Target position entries
>>>
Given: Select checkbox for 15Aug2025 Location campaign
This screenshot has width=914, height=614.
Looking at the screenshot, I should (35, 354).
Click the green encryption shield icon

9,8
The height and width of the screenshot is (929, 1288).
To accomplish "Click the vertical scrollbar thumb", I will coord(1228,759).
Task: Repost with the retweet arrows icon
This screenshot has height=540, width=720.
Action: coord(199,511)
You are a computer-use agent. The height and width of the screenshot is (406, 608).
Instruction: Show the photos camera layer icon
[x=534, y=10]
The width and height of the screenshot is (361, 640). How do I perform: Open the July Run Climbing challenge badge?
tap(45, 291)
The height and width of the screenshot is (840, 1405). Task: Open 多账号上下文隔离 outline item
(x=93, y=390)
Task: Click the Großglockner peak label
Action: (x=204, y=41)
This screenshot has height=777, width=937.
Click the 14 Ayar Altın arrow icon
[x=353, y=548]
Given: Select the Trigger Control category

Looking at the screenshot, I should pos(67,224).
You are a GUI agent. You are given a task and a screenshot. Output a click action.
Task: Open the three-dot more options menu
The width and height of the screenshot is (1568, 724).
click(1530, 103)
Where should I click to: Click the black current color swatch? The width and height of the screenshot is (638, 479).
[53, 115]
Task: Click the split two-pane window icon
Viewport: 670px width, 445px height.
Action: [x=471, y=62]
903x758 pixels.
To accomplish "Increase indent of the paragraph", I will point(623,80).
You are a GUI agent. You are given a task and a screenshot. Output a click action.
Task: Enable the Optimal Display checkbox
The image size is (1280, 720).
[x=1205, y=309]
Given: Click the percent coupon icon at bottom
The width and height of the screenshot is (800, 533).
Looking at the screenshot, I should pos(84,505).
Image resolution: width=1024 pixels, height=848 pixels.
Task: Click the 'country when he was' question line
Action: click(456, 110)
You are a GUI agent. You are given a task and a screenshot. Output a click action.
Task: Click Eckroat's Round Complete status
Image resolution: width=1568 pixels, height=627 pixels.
<<<
Copy out every one of the entries above, word for word.

Given: Select checkbox for 15Aug2025 Location campaign
This screenshot has width=914, height=614.
Looking at the screenshot, I should (35, 354).
Click the green encryption shield icon

9,8
The height and width of the screenshot is (929, 1288).
To accomplish "Click the vertical scrollbar thumb", I will coord(1228,759).
Task: Repost with the retweet arrows icon
This screenshot has height=540, width=720.
Action: coord(199,511)
You are a computer-use agent. The height and width of the screenshot is (406, 608).
Instruction: Show the photos camera layer icon
[x=534, y=10]
The width and height of the screenshot is (361, 640). How do I perform: Open the July Run Climbing challenge badge?
tap(45, 291)
The height and width of the screenshot is (840, 1405). Task: Open 多账号上下文隔离 outline item
(x=93, y=390)
Task: Click the Großglockner peak label
Action: (x=204, y=41)
This screenshot has height=777, width=937.
Click the 14 Ayar Altın arrow icon
[x=353, y=548]
Given: Select the Trigger Control category

Looking at the screenshot, I should pos(67,224).
You are a GUI agent. You are given a task and a screenshot. Output a click action.
Task: Open the three-dot more options menu
The width and height of the screenshot is (1568, 724).
click(1530, 103)
Where should I click to: Click the black current color swatch? The width and height of the screenshot is (638, 479).
[53, 115]
Task: Click the split two-pane window icon
Viewport: 670px width, 445px height.
Action: [x=471, y=62]
903x758 pixels.
To accomplish "Increase indent of the paragraph", I will point(623,80).
You are a GUI agent. You are given a task and a screenshot. Output a click action.
Task: Enable the Optimal Display checkbox
The image size is (1280, 720).
[x=1205, y=309]
Given: Click the percent coupon icon at bottom
The width and height of the screenshot is (800, 533).
Looking at the screenshot, I should pos(84,505).
Image resolution: width=1024 pixels, height=848 pixels.
Task: Click the 'country when he was' question line
Action: click(456, 110)
You are a GUI agent. You are given a task and a screenshot. Output a click action.
Task: Click Eckroat's Round Complete status
Image resolution: width=1568 pixels, height=627 pixels.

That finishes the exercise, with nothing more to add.